The poor economic performance, and tendency not to allow women to be educated, leads to many young, ignorant, unemployed men. These are prime prospects for Islamic radical groups. The pitch is that it is all fault of someone else and that if we kill enough of the right people (local tyrants, and their foreign allies) then all will be right again. It won't, it hasn't, but it works great for recruiting of the young, clueless and desperate.
In the past, most, but not all, major wars had a religious component but the most destructive one in history (by percentage of existing human population killed) was the Mongol wars of expansion (1206-1405). This was a multi-generational effort that was neither religious nor ethnic. The Mongols simply had a superior military system, practical and innovative leadership and an urge to conquer and were quick to incorporate other groups (especially the Turkish peoples) and anyone with useful skills. While many Mongols adopted Islam by the end of the effort, Buddhism was also very popular and any religion was tolerated if the practitioner obeyed the laws. During these two centuries of conquest, the global population (most of it in Eurasia) was about 380 million. The Mongol conquests killed (directly) about 47 million (12 percent). If you count their key roles in spreading the Bubonic Plague during that period, you could double their death toll to nearly 100 million (a quarter of the world population during their conquest).

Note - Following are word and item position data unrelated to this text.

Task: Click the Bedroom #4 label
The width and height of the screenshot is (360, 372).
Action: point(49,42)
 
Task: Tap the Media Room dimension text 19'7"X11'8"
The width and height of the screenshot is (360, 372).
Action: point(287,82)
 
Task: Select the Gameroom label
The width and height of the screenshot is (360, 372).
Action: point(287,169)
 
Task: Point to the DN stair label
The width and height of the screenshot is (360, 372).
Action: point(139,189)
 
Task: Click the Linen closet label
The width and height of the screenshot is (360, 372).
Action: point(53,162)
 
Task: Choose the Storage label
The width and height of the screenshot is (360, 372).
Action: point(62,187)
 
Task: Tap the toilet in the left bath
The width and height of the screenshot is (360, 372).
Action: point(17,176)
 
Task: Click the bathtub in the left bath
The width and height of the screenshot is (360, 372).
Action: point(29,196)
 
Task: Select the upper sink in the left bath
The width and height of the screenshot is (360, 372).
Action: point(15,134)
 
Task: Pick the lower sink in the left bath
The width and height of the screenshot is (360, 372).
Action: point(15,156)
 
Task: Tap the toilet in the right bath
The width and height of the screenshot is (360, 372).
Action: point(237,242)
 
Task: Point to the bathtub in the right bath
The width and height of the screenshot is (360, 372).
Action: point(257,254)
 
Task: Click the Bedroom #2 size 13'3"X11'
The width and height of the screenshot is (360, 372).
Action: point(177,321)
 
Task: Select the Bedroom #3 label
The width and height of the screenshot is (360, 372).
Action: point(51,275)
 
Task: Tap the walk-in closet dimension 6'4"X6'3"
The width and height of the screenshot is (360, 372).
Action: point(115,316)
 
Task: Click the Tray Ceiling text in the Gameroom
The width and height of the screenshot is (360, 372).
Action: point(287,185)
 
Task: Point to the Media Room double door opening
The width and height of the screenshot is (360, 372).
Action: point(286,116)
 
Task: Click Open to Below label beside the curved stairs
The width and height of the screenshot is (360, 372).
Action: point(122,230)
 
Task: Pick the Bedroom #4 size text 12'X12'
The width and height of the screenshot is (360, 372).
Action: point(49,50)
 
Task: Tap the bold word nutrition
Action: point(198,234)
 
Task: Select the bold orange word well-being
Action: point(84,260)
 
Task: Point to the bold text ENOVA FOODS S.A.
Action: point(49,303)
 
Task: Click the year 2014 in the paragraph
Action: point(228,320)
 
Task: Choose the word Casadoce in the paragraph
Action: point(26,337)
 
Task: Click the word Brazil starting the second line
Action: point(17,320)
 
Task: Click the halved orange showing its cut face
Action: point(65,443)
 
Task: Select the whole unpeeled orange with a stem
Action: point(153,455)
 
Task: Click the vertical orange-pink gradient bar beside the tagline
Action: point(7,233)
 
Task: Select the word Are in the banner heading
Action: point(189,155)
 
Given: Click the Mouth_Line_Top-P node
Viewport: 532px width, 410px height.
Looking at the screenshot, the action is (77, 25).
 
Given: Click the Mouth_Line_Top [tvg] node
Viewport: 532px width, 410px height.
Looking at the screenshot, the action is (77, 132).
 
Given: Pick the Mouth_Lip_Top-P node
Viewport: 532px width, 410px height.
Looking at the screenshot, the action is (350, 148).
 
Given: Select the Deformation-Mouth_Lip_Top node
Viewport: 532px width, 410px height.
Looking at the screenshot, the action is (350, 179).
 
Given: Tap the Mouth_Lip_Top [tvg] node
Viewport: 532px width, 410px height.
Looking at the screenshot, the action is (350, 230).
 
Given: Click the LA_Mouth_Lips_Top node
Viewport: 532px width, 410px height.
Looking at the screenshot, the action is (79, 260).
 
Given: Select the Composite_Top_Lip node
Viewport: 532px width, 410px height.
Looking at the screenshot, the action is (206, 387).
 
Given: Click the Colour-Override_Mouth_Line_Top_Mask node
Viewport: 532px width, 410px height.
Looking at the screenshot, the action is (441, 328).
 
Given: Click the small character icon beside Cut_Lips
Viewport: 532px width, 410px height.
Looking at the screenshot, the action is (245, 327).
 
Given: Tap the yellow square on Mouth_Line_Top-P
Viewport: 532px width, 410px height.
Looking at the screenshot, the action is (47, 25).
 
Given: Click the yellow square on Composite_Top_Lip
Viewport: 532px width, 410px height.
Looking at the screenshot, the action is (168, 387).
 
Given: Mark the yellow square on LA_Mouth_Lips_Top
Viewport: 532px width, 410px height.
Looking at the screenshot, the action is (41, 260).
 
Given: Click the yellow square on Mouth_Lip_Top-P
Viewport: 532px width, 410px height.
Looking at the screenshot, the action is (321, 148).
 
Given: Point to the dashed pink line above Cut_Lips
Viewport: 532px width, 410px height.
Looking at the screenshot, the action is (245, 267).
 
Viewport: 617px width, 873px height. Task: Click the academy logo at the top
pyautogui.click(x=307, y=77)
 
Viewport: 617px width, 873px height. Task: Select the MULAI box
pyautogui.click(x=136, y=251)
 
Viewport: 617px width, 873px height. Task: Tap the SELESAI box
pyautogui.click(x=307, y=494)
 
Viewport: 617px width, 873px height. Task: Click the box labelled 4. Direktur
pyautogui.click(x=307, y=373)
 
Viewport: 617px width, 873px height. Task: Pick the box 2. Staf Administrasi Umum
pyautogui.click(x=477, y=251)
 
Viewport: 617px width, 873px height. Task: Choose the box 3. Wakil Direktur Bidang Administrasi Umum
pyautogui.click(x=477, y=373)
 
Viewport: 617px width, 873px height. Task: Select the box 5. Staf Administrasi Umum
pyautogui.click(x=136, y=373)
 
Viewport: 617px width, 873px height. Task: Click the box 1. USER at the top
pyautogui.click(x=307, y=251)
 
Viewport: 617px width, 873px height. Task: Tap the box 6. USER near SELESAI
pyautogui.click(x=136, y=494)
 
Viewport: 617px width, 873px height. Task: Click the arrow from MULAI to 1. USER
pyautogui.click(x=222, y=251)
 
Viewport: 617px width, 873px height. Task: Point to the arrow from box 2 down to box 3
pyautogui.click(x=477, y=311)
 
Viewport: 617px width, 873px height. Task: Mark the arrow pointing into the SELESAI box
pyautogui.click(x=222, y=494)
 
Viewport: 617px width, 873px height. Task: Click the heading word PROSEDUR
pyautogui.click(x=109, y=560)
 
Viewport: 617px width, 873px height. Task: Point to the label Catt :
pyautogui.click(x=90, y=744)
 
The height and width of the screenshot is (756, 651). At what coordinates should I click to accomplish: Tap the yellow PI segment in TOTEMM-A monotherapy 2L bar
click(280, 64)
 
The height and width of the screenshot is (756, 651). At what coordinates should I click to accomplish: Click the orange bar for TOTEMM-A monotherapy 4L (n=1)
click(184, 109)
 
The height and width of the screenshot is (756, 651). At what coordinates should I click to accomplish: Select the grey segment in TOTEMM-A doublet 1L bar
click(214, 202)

Nothing since has come close, in large part because global population growth exploded after 1400, reaching a billion in the early 19th century, two billion by the 1930s, three billion by 1960, four billion in the 1970s, five billion in the 1980s and six billion by the end of the 2oth century. Thus while the wars caused by radical socialism (nationalists and internationalists, “Nazis” and “communists”) killed nearly 200 million in the 20th century (1920-1980), it was a much smaller percentage (seven percent) of the global population than what the Mongols inflicted. Islamic terrorism, as deadly as it is, does not attract the talent or innovation that made the Mongols and radical socialists so deadly. But Islamic terrorists do excel at terrorizing even if their ability to follow up is not nearly as impressive.